Written request -
Find every line in the material that contains the word "legend", matching case exactly, and copy each of those lines.

##### Data extract #####

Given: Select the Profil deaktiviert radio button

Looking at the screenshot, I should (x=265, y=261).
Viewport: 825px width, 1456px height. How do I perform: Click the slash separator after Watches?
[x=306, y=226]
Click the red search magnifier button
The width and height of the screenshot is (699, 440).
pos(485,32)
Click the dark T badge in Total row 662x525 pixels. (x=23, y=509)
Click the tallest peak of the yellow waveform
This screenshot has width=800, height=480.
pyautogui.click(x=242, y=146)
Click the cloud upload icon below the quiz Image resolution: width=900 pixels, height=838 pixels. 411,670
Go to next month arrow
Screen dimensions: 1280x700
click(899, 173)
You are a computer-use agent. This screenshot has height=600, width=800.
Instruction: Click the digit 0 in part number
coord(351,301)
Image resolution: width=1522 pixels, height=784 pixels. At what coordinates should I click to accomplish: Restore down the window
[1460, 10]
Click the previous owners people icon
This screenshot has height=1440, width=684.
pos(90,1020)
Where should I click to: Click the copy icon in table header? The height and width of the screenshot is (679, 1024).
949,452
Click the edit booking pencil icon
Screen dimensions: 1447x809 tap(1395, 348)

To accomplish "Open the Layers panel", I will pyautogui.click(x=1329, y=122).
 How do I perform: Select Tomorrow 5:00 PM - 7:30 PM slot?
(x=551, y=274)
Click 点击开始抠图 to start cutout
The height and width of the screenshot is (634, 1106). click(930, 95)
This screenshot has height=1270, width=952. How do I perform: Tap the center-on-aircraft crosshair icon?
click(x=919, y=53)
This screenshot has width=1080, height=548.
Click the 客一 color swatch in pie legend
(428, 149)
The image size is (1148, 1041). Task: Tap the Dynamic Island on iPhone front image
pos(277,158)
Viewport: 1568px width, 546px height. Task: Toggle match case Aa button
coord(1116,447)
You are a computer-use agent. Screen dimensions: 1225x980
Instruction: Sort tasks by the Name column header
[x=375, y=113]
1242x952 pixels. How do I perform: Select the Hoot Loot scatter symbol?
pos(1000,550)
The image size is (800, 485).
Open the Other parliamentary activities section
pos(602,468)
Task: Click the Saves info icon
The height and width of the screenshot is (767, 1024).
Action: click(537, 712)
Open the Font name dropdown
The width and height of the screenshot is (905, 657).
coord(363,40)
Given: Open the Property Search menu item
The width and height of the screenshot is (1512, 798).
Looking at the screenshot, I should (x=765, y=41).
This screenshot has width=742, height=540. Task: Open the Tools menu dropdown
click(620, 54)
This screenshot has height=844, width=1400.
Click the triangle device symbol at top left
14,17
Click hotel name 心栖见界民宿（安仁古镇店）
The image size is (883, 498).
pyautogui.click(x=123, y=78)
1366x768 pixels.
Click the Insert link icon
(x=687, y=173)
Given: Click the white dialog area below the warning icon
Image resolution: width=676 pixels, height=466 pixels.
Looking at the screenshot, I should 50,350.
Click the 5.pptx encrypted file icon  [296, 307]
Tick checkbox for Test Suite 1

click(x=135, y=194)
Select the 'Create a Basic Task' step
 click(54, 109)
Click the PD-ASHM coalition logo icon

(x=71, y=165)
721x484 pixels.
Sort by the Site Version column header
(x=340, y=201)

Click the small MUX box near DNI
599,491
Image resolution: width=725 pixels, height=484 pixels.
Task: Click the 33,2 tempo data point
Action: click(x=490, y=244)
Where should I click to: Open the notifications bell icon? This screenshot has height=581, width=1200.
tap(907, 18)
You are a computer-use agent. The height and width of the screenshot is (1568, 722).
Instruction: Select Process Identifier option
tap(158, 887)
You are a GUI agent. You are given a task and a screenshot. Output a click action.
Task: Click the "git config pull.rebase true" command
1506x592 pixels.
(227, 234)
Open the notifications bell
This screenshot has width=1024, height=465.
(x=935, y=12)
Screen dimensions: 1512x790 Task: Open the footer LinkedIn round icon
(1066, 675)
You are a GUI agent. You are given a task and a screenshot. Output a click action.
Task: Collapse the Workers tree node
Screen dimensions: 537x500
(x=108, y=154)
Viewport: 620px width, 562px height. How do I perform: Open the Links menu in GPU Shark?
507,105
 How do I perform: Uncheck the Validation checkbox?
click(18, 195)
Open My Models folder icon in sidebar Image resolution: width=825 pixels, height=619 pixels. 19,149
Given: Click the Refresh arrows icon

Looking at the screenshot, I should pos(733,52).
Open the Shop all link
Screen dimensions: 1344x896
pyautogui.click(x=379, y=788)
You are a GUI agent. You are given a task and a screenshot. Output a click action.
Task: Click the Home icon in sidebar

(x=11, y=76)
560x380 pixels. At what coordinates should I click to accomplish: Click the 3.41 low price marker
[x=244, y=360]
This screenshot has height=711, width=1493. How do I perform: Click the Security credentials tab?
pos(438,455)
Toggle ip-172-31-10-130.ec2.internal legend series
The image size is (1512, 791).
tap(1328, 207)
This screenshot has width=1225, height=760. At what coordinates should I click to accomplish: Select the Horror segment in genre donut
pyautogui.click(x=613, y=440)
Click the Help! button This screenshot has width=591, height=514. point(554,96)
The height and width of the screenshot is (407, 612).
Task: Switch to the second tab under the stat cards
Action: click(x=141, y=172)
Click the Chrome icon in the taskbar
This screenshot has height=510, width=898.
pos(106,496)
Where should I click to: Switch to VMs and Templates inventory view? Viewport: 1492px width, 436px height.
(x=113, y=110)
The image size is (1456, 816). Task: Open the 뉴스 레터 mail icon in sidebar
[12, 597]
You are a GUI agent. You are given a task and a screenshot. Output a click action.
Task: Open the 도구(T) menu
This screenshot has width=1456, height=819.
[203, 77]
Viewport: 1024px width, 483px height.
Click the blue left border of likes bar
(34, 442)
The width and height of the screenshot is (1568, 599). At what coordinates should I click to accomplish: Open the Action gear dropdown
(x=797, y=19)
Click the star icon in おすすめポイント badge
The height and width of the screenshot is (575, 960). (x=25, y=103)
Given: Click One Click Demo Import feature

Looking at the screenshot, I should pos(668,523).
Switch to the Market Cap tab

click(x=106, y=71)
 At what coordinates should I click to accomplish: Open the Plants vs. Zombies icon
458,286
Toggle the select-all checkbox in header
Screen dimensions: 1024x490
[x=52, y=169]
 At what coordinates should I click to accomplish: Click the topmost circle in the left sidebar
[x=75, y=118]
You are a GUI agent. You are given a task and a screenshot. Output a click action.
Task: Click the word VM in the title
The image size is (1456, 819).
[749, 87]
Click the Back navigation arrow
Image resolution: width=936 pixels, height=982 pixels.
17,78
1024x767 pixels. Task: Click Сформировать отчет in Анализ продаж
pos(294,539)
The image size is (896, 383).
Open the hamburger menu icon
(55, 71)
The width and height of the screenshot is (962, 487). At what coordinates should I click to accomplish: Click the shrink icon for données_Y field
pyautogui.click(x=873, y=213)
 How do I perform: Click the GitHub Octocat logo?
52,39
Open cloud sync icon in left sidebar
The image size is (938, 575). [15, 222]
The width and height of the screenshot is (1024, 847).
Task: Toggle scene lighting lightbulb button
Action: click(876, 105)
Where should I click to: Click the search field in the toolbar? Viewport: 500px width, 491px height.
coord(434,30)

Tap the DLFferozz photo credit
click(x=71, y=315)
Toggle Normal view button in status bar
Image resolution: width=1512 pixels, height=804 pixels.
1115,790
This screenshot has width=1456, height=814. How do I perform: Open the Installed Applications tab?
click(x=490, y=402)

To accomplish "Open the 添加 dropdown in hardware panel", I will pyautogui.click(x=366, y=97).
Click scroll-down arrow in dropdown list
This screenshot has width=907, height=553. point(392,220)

#####

Answer -
Click the 客一 color swatch in pie legend
Toggle ip-172-31-10-130.ec2.internal legend series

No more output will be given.